Many people have suggested the Australian Communications and Media Authority’s response to Sandilands has demonstrated how weak the regulator is. But obviously a regulatory agency does not have the power to sack an employee of a private company.

And the new license condition which ACMA intends to impose on Sandiland’s station 2DayFM is actually quite significant. These new conditions provide a pretext under which ACMA could take away the station’s licence.

The conditions stipulate that 2DayFM cannot broadcast material which “demeans or is reasonably likely to demean women or girls generally and/or any woman or girl in particular”. Read that last clause carefully. For a speaker to “demean” any person who happens to be female is now forbidden – at least if they speak on 2DayFM. Sure, “Juliar” is in bad taste, but is it something that really needs to be regulated?

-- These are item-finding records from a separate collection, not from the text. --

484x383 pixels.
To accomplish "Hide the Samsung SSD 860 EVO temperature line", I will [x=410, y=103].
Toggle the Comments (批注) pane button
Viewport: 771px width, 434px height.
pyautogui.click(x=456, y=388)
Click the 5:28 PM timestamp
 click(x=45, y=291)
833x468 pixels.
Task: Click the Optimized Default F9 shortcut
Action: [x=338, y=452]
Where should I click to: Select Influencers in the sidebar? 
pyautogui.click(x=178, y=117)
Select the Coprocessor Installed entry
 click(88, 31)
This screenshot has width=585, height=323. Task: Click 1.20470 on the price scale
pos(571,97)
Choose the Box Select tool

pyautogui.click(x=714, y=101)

This is a dangerously illiberal path we are walking. And it’s a path other Western countries have travelled further along.

The conviction last Tuesday of a 21-year-old student in England for a stream of racist tweets provides no better illustration. Liam Stacey has been sentenced to 56 days jail for the sort of obscene trolling which is unhappily common on Twitter.

What Stacey wrote was foul, but his is an extraordinary punishment. Stacey was apparently drunk, and hastily deleted his tweets.

Of particular importance is the law he was prosecuted under. The UK Public Order Act 1986 prohibits “threatening, abusive or insulting words or behaviour”, which it places under the heading “fear or provocation of violence”. That this has evolved to become the criminalisation of idiocy shows how apparently modest laws can become tyrannical ones.

Even further along the path is France, where the perfumer Jean-Paul Guerlain was fined 6,000 euros for saying in a TV interview that he “set to work like a Negro”. Guerlain got off lightly. The French court could have imposed a six month prison term.

Obviously, Perthnow should not have published the seriously hurtful comments. Kyle Sandilands should not be such an oaf. One ought not get drunk on Twitter and hurl racist insults.

But if we are to remain free we must keep alive the philosophical distinction between things which are unlawful, and things which morally wrong but still lawful.

As governments expand their regulatory reach, they appear unable to conceive of the latter. Perhaps that’s no surprise. Legislators, lawyers and judges see all social issues through the prism of law.

But this legalism means we are losing confidence in society to police itself; to maintain its own standards. 2DayFM saw its sponsors drain away and its audience shrink. Liam Stacey was shouted down by others on Twitter and recanted his hateful words.

Indeed, the judge in the Stacey trial said something accidentally revealing while delivering his sentence: “I have no choice but to impose an immediate custodial sentence to reflect the public outrage at what you have done”. The power and effect of that public outrage goes unremarked here. Obviously, state regulation seems intent on supplanting society’s ability to ostracise and condemn.

And a society that drags people into the courts for nothing but offence is a deeply unhealthy society.